Why Religious Symbols and Ceremonies Should Be Banned In Government Offices

Kabataan party-list Rep. Raymond Palatino recently filed House Bill 6330 or the proposed “Religious Freedom in Government Offices Act,” which seeks to prohibit the display of religious symbols and the conduct of religious ceremonies within the premises and perimeter of government offices, including public places and corridors.

It is high time we have a law like this to give more teeth to the establishment clause under Art. III Sec. 5 of the Philippine Constitution, which states that no law shall be made respecting an establishment of religion, and uphold the inviolable separation of Church and State under Sec. 6 of our Declaration of Principles.

We can better appreciate the sanctity of this separation by looking into US jurisprudence. In Engel v. Vitale, the United States Supreme Court made a landmark ruling that determined that it is unconstitutional for the State to compose prayers and require them to be recited in public schools, including the following non-denominational prayer which triggered the parents of ten pupils to take the issue to court:

Almighty God, we acknowledge our dependence upon Thee, and we beg Thy blessings upon us, our parents, our teachers and our Country.

The US Supreme Court gave the following decision:

Because of the prohibition of the First Amendment against the enactment of any law “respecting an establishment of religion,” which is made applicable to the States by the Fourteenth Amendment, state officials may not compose an official state prayer and require that it be recited in the public schools of the State at the beginning of each school day – even if the prayer is denominationally neutral and pupils who wish to do so may remain silent or be excused from the room while the prayer is being recited.

In delivering the opinion of the court, Mr. Justice Black said:

The Establishment Clause, unlike the Free Exercise Clause, does not depend upon any showing of direct governmental compulsion and is violated by the enactment of laws which establish an official religion whether those laws operate directly to coerce nonobserving individuals or not. This is not to say, of course, that laws officially prescribing a particular form of religious worship do not involve coercion of such individuals. When the power, prestige and financial support of government is placed behind a particular religious belief, the indirect coercive pressure upon religious minorities to conform to the prevailing officially approved religion is plain.

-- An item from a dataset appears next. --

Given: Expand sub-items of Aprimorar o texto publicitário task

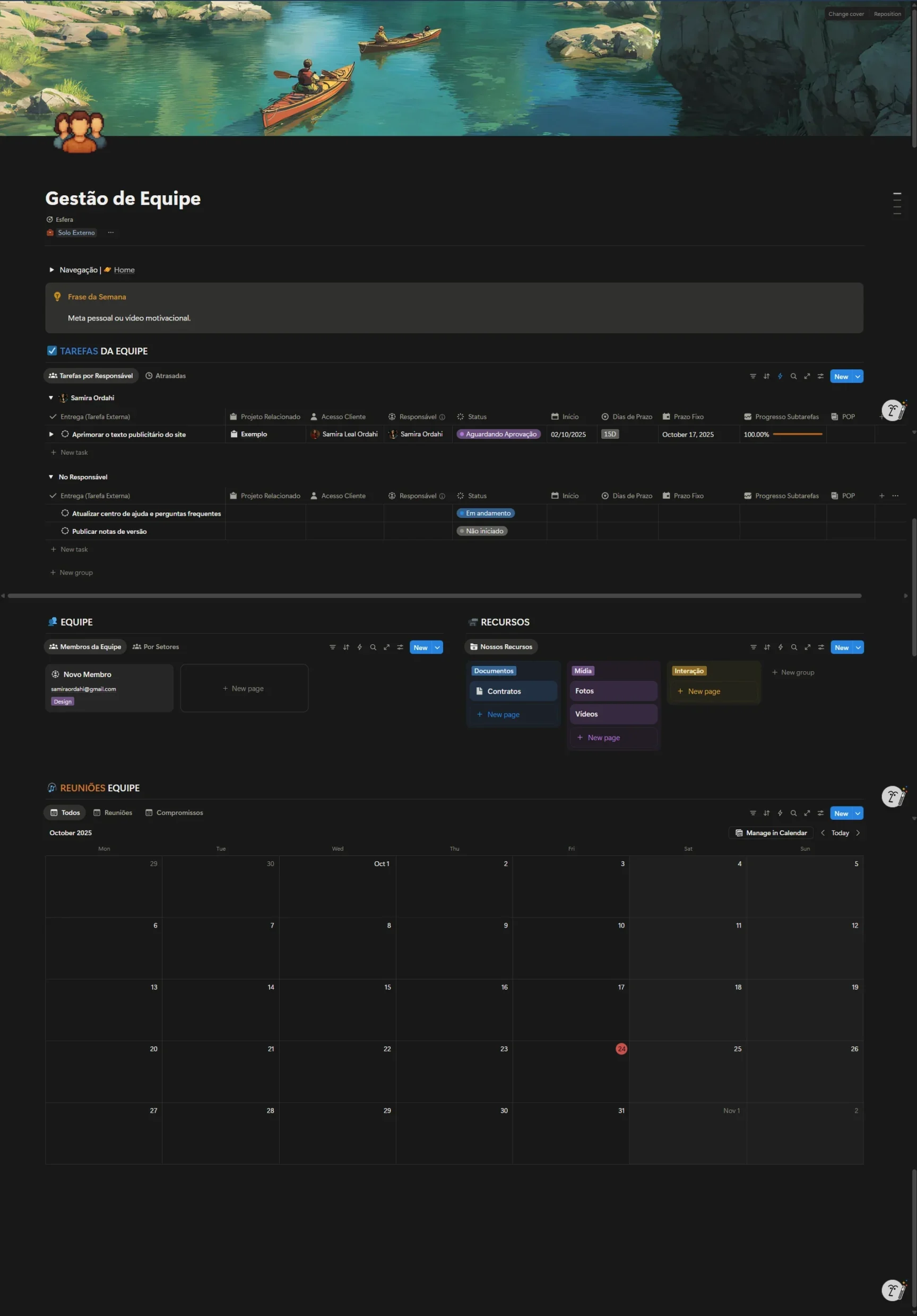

While Engel v. Vitale reinforced the Church-State separation in the US as early as 1962 when the case was decided, secularism is still facing many obstacles in the Philippines even in the 21st century. In Cebu City, some powerful people expressed opposition to Palatino’s House Bill 6330. Mayor Michael Rama said in Cebuano, “It seems he’s trying to fight religion. Why would he want to mess with tradition?” Msgr. Esteban Binghay also said in Cebuano, “Why should people want to keep God out of some places, when all of creation belongs to him?”

It seems that what the opponents do not understand about this bill is that it does not seek to fight religion or to keep God out of some places, but simply to prohibit the government from establishing any religion whether directly or indirectly, which is fully in line with the religious freedom guaranteed in our Constitution. Going back to Engel v. Vitale, Mr. Justice Black further said:

It has been argued that to apply the Constitution in such a way as to prohibit state laws respecting an establishment of religious services in public schools is to indicate a hostility toward religion or toward prayer. Nothing, of course, could be more wrong… [T]he First Amendment, which tried to put an end to governmental control of religion and of prayer, was not written to destroy either… it was written to quiet well-justified fears which nearly all of them felt arising out of an awareness that governments of the past had shackled men’s tongues to make them speak only the religious thoughts that government wanted them to speak and to pray only to the God that government wanted them to pray to. It is neither sacrilegious nor antireligious to say that each separate government in this country should stay out of the business of writing or sanctioning official prayers and leave that purely religious function to the people themselves and to those the people choose to look to for religious guidance.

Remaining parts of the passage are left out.